Data shown:
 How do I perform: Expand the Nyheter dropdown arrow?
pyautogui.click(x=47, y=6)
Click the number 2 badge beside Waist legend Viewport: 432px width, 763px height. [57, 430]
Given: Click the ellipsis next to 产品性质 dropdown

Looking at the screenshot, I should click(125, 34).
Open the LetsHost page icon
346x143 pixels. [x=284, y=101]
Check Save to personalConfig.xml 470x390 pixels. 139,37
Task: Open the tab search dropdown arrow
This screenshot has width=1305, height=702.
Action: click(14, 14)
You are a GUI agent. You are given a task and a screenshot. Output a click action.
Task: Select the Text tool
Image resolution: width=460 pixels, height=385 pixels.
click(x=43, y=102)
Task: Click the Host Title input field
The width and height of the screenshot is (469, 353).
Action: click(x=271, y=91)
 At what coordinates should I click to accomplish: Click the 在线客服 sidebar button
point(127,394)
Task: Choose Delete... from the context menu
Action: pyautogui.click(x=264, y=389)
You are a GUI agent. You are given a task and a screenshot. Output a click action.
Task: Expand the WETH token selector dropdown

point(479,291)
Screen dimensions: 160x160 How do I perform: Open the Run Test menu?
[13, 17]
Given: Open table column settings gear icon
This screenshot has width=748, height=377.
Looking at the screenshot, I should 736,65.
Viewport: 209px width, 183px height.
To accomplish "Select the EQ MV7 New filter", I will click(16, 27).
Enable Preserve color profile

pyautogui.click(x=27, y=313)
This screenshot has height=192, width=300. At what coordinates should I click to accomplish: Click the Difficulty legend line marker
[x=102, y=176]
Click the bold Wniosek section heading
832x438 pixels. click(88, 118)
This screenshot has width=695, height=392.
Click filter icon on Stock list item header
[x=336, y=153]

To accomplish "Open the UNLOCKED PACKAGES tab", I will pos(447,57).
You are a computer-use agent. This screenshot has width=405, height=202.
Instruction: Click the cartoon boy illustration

Task statement:
Leave out every line before the one containing "Click the bold Wniosek section heading"; set down that line and all remaining lines of the material exactly.

Your response:
Click the bold Wniosek section heading
832x438 pixels. click(88, 118)
This screenshot has width=695, height=392.
Click filter icon on Stock list item header
[x=336, y=153]

To accomplish "Open the UNLOCKED PACKAGES tab", I will pos(447,57).
You are a computer-use agent. This screenshot has width=405, height=202.
Instruction: Click the cartoon boy illustration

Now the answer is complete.